Just opened a new RDH program. Jobs are hard to find. I was released from my job this month due to “restructuring of the dental hygiene department,” which really means I was replaced by a younger girl who just graduated. This tells me he wanted to pay less salary.
• Employment for hygienists in our area is very limited. There are too many technical schools churning out hygienists every year. Another one just opened this past year. So many new hygienists are not able to find any jobs out there right now. I know of two hygienists who have left hygiene for other jobs recently.
• Most jobs are part time and are found by word of mouth in my area. I live in a town of about 11,000, 20 minutes from a larger city that has a dental hygiene school. There is a glut of hygienists in our market. I am lucky to have been working where I do for a long period of time.

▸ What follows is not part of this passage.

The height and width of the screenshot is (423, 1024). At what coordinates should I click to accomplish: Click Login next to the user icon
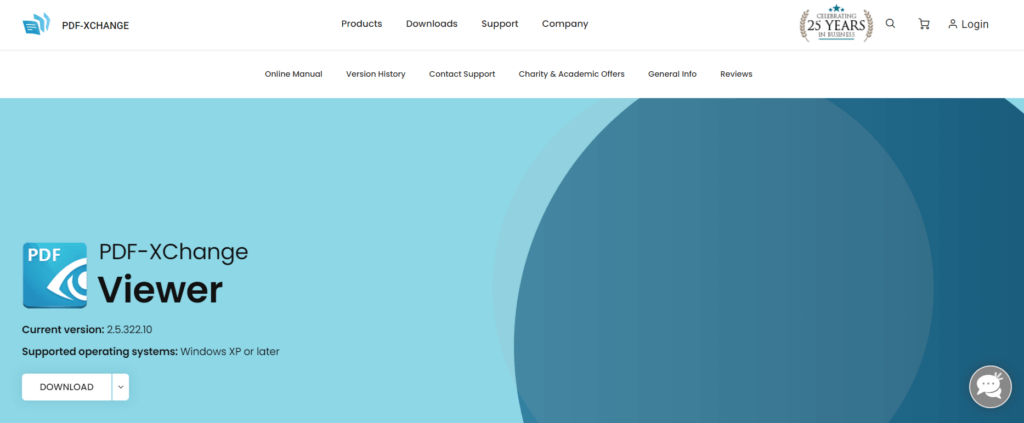point(968,24)
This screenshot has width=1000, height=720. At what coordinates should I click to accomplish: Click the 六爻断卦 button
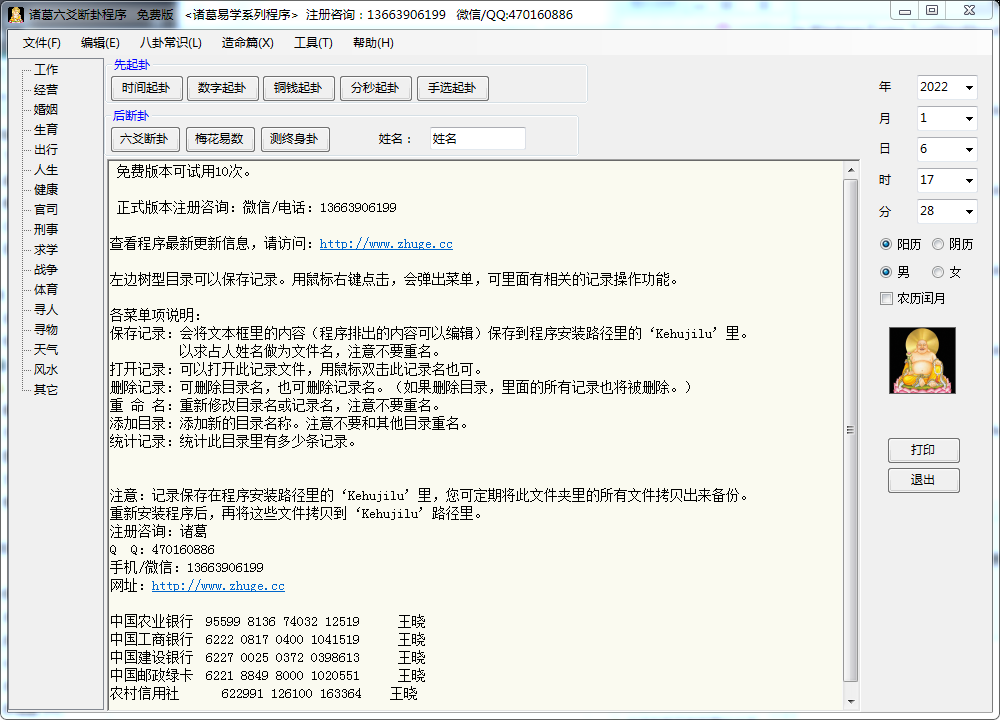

• I have heard many complain they can’t find jobs. With a local hygiene school in the area and the economic condition of the country, dentistry is feeling the strain. There has been discussion of closing the dental hygiene school in our area, which would be a terrible shame due to how many low income or uninsured patients the students treat each semester.
• The salaries in Wyoming are not reflective of the education/training of the dental hygienists. There are dental assistants who make the same, if not more, than the dental hygienists. Hygienists in this state tend not to like to rock the boat, so they do not work as a group to raise salaries. Dental hygienists are still not perceived as professionals by the dentists in the state.
• Different parts of the state have higher wages than others. We have two dental hygiene schools, and there are more RDHs where those schools are located. Our main place of employment is in the office setting, dental hygiene schools, and limited public health opportunities.